The President of the United States and the Premier of the Soviet Union sat silently; one from knowledge, one from shock. Onreko's mouth moved spasmodically, but no sound came.
Nikolai Shenderev said very softly, "Pyotr, I am sorry." Onreko did not appear to hear him.
"So," said Rhodai Kerreka into the stunned silence, "let us now discuss disarmament… like reasonable people."
DATELINE 2007
Armageddon. There will be no further input from this source. ENCELIS.
World War III began on July 17, 2007, at just past 5:00, Greenwich Mean Time.
In geosynchronous orbit, at Midway, Nigao Loos awoke to the sound of klaxons and sirens. Rubbing the sleep from his eyes, he pulled on his tether cord to take himself to his video terminal. "PRAXCELIS?"
The cool, well-modulated voice said only, "Dateline: Armageddon."
Nigao stared at the words on the screen. "Oh no. Oh God, no." The words flashed bright red: ENEMY FIRST STRIKE IN PROGRESS: LAUNCH CONFIRMED. "They did it," he said in numb shock. "Those stupid fuckers did it."
"And right down there," shouted the chopper pilot over the sound of the rotors, "is the top-secret SORCELIS installation." He grinned to show that there were no flies on him, that he understood that SORCELIS wasn't a secret any longer, if it ever had been—DataWeb News had done an in-depth on it not two weeks ago, and tourists had been trekking up into the New York hills ever since the webcast.
The passenger, a thin, sharp-featured, dark-haired man, nodded. "Can you take us closer?" he yelled. If it had not been for the sound of the rotors, the pilot might have noticed the faint Russian accent, growing audible with stress.
"Sorry," bellowed the pilot. "Any closer and they send up hushchoppers to chase me away, and I get ticketed for trespassing on top of it."
The passenger said nothing in reply. They were less than half a kilometer away. He picked up his briefcase from its holding web under his seat, and put it in his lap. He seemed to be listening to something for a moment, his head cocked as though he were straining for a faint sound. The pilot jolted upright in his seat. "Mother of God," he said, far too quietly to be heard. Across the override emergency band, he was learning about Armageddon. He turned to stare at his passenger.

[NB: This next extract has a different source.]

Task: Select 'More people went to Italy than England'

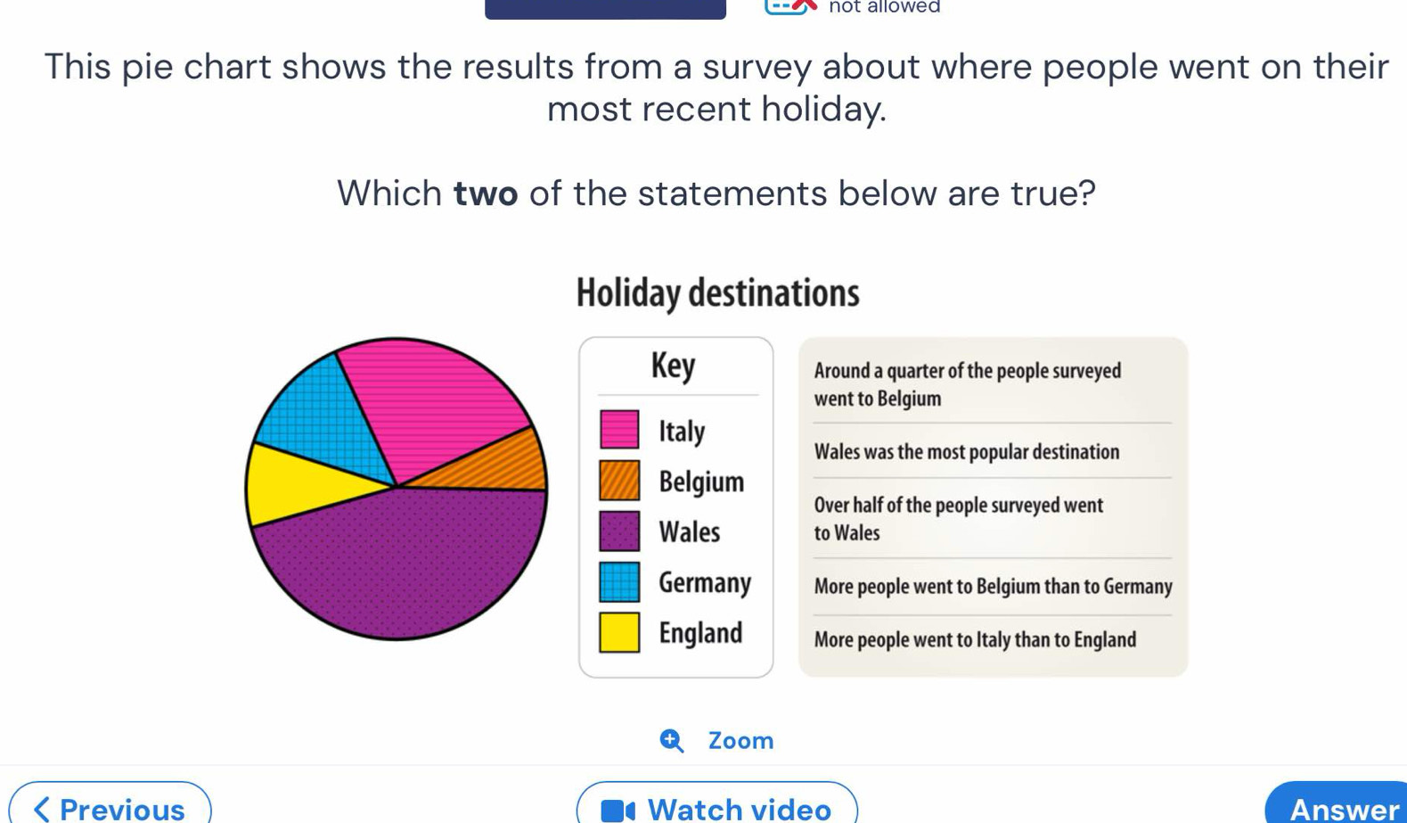Action: 975,639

The passenger, lips moving in what might have been a prayer, had prayer been sanctioned for Russians, flipped the catches on his briefcase. The magnetically contained positrons
—Dateline 2007: Armageddon. There will be no further input from this source. SORCELIS.

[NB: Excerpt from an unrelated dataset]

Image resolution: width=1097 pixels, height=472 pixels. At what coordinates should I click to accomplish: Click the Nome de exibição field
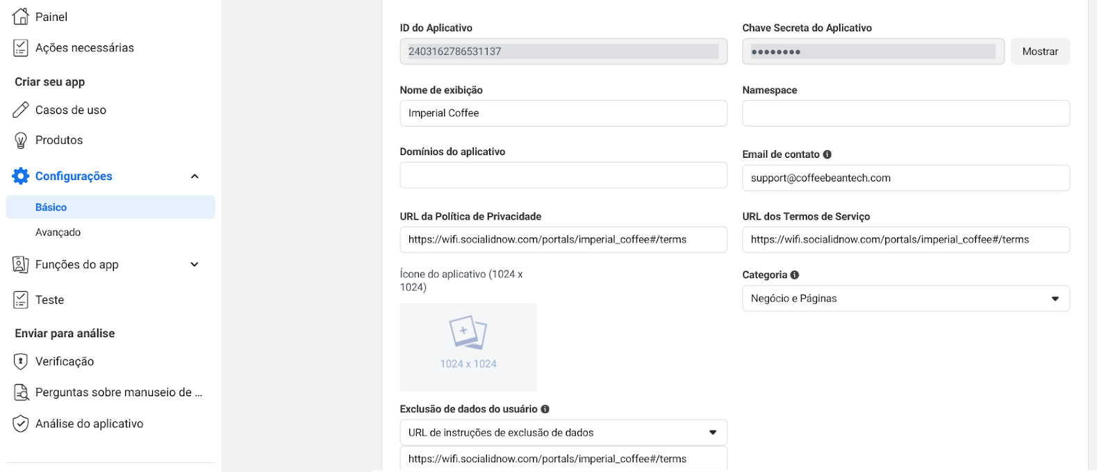click(563, 113)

blew. The explosion was like the fist of God; it leveled the hil
ls for three square kilometers.
Another bright dot appeared on the screen. "Upstate New York," said Nikolai Shenderev quietly.

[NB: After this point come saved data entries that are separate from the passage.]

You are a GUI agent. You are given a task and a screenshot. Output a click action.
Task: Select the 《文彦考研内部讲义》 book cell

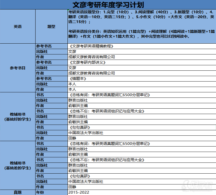coord(87,63)
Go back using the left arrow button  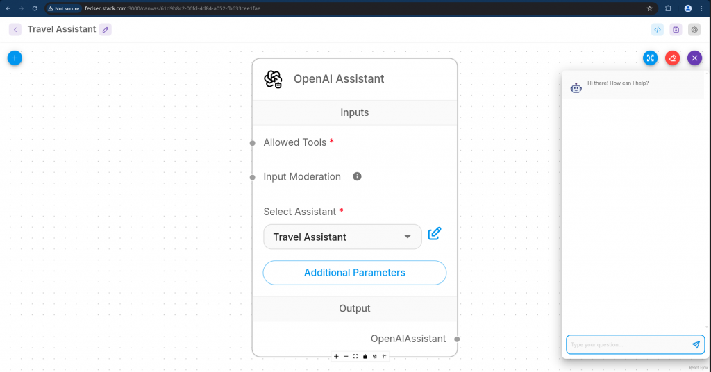click(x=15, y=29)
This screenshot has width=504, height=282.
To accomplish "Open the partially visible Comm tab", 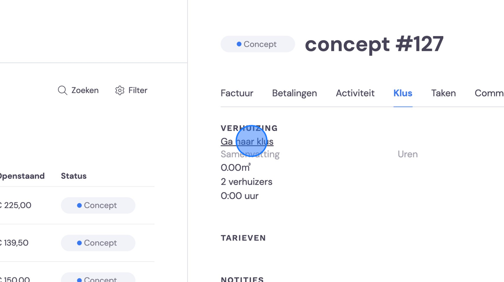I will coord(489,93).
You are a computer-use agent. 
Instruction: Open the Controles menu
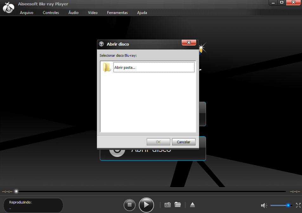point(51,13)
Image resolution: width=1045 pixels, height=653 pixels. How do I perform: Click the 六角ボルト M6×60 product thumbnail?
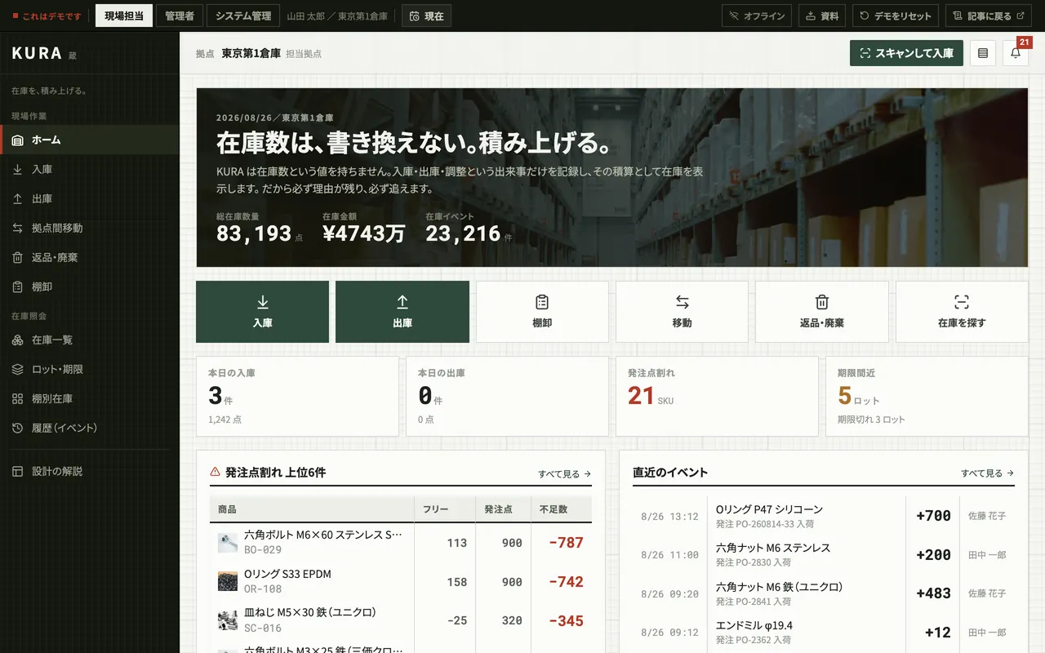(228, 542)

Henry Ellis was watching the viewscreen. "SORCELIS," he whispered.
Rhodai Kerreka nodded. "The price of fooling the KGB."
Darkness lay about them.
Power was out everywhere. In a thirty-kilometer circle around the Trans-Temporal Research Foundation, power lines were out, power-generating stations burned or bombed. The fire at the rectenna farm in the Pomona hills had yet to burn out. Seventeen Soviet saboteurs were in custody. Another six were dead.
National Guardsmen marched in squads through the mostly deserted streets of the city. In the two and a half decades since its construction, a suburb had grown up about the Trans-Temporal Research Foundation. Houses and used car lots and malls sprouted, reaching up toward the Foundation from the south side of the 210 freeway. Irwindale city police were parked throughout the dark expanse in groups of police hovercars, bubble machines pulsing blue and red, shotguns and lasers held in casual readiness.
Nobody—not saboteurs or looters or anybody else—penetrated the lines of defense thrown up around Jalian and Michael Walks-Far and ENCELIS. Planes and choppers trying to enter the area were being turned back. Even the freeway was dead, bare and deserted of moving cars; Jalian had ordered it cleared and closed after a number of chain crashes were caused by people trying to leave the area. The wrecked cars were still on the freeway.